» WORK TO BE COMPLETED: Pictures are not part of the copy. Write out exactly the lines from the line with "Instruction: Click green" through the end of the entries below.

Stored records
-------
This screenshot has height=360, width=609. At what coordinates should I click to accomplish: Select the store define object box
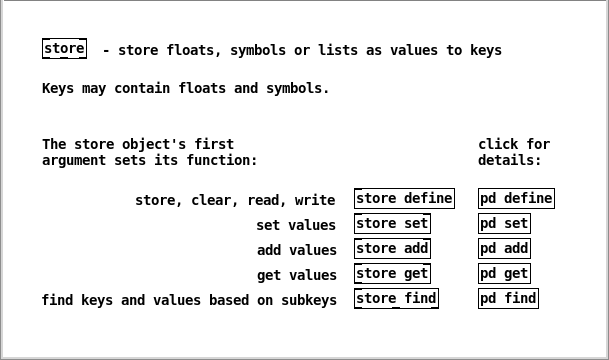pyautogui.click(x=404, y=198)
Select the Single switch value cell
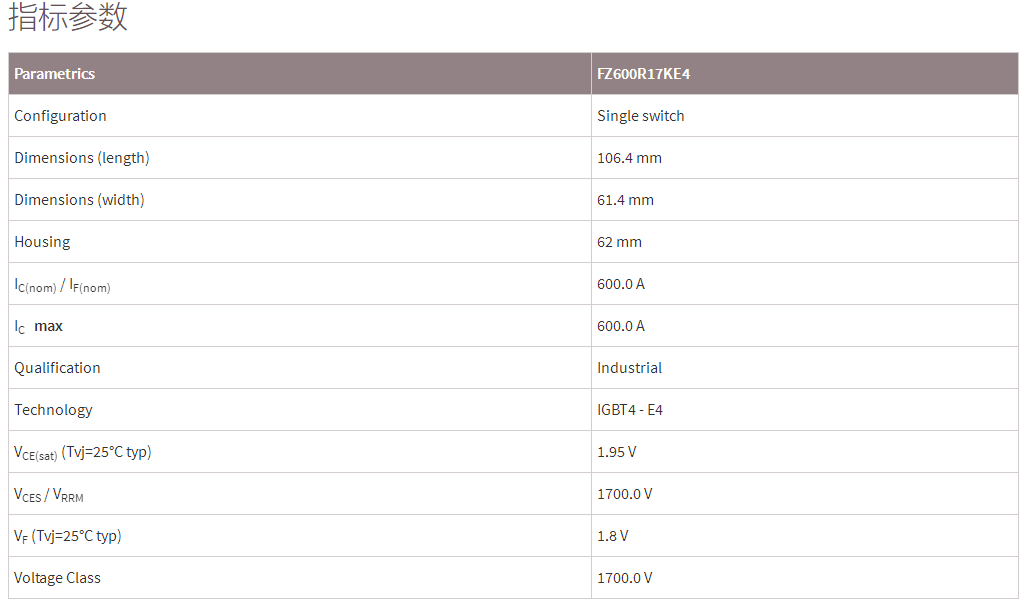This screenshot has height=603, width=1022. coord(641,116)
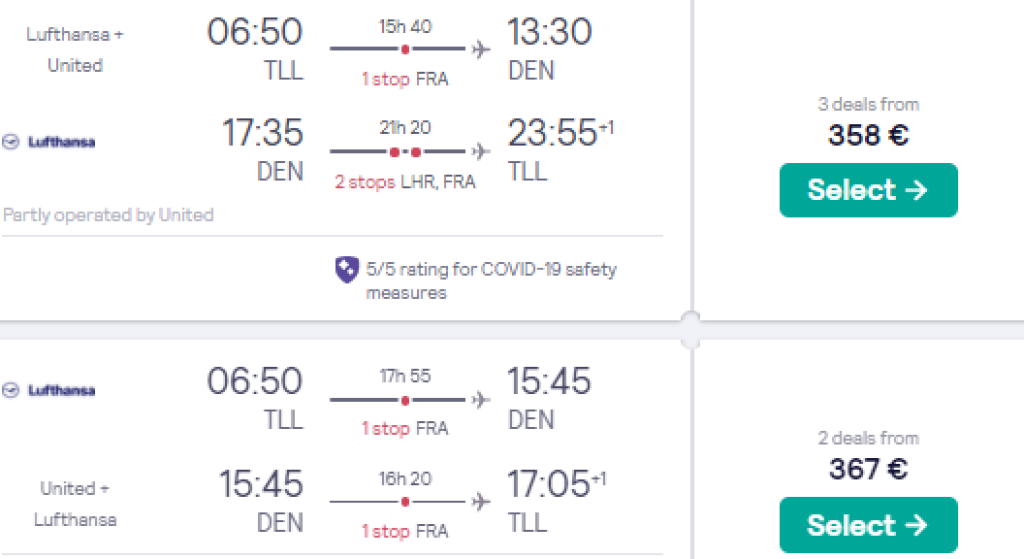Select the 367 € flight deal
Viewport: 1024px width, 559px height.
tap(868, 525)
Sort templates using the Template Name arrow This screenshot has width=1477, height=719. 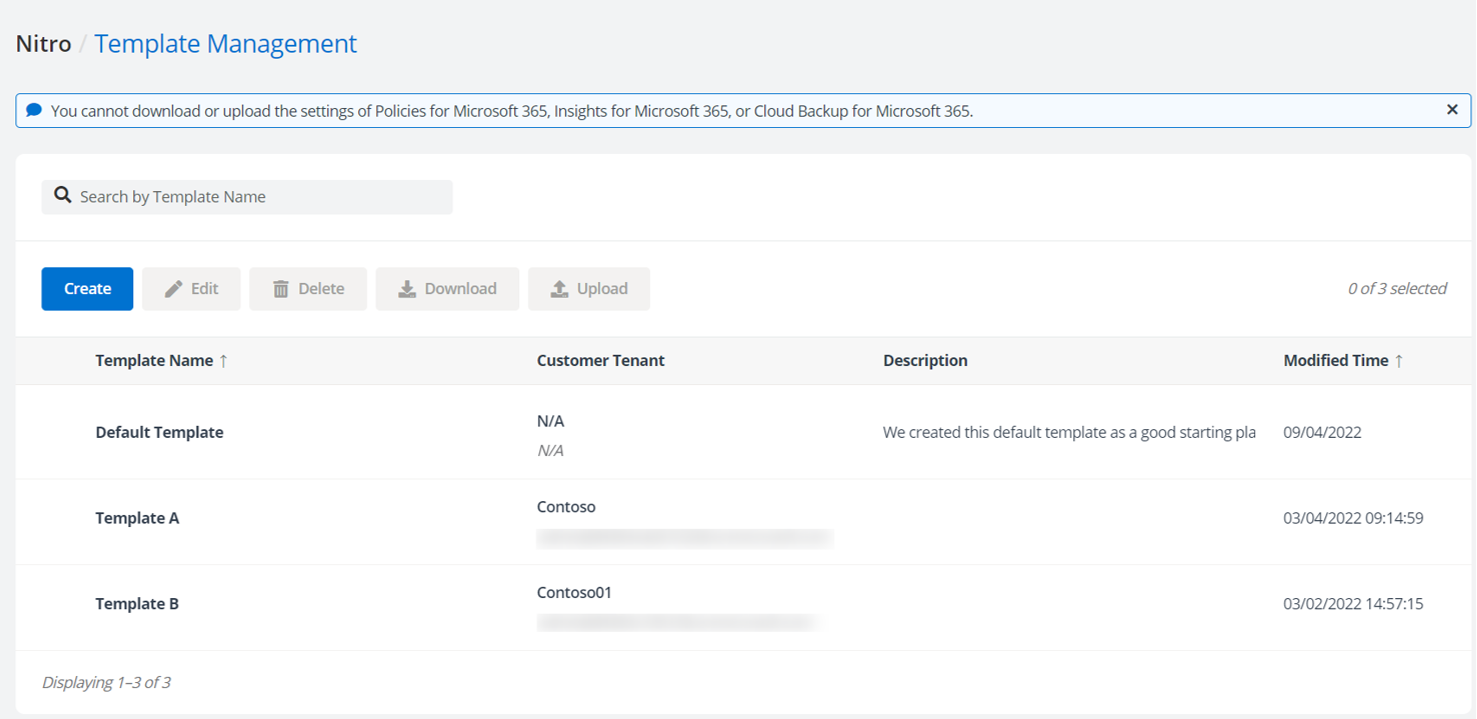pos(223,360)
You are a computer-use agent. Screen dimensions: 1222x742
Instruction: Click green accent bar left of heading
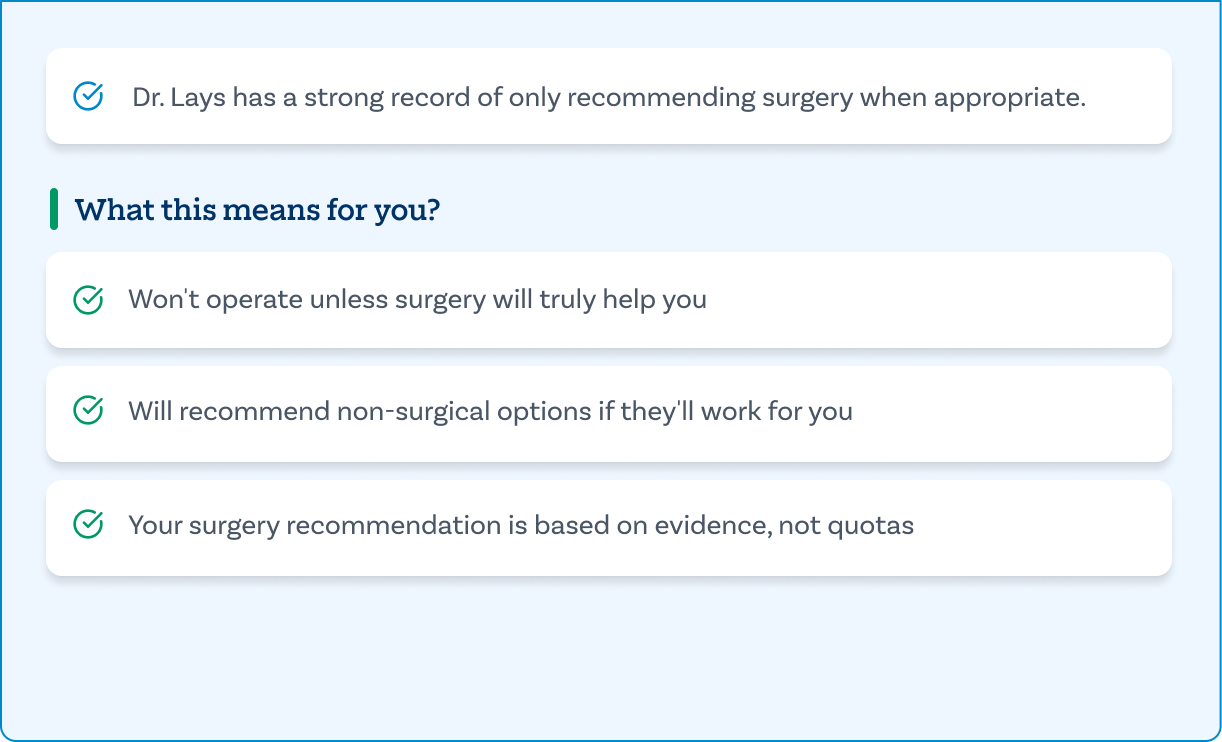point(54,209)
-------
» RESPONSE AREA:
Instruction: Click green accent bar left of heading
point(54,209)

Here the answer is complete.